XOps Network Playbook - IPsec Phase2 Failure

This playbook describes steps to resolve issues when a IPSec Phase2 Failure was detected.

Overview

This playbook explains how to identify when IPSec Phase2 Failure occurred and outlines the steps you can take to this issue.

Symptoms

• Connectivity loss
• Traffic Disruption

Step 1 - Verify Failure Occurred

The following are the different ways that a Cato Management Application admin can verify that the IPSec Phase2 Failure occurred.
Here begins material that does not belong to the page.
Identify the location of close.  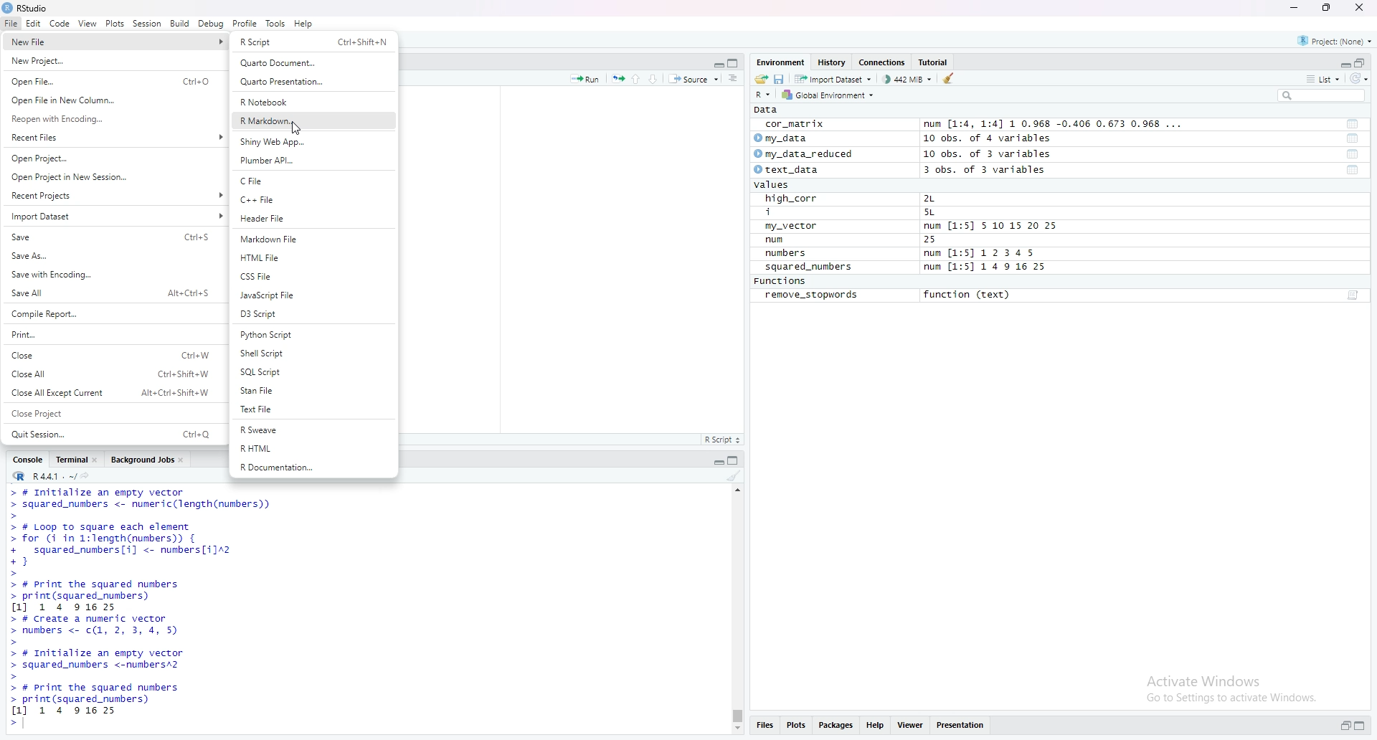
(98, 461).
Using the Story Drill-down

• Go to the Stories Workbench page and set the producer to Account Operations, including the filter 'Indication In IPsec Phase2 Failure'. Adjust the time frame as necessary.
  
• Verify that a story was created as shown below.
  
• Click on the story to drill down into the details. It provides information on the story status, an incident timeline.
  

Review Tunnel Timeline

Go to the relevant site, and in the IPSec tab and click on Timeline to download the CSV file. review the file to confirm the story.

In the example above we can see an error NO_PROPOSAL_CHOSEN is shown.

Step 2 - Resolving Discovered Issues

The following shows the different ways that a Cato Management Application admin can resolve discovered issues for IPsec Phase2 Failure.

No Proposal Chosen

In the Cato Management Application, go to the site’s IPsec tab and review the configuration.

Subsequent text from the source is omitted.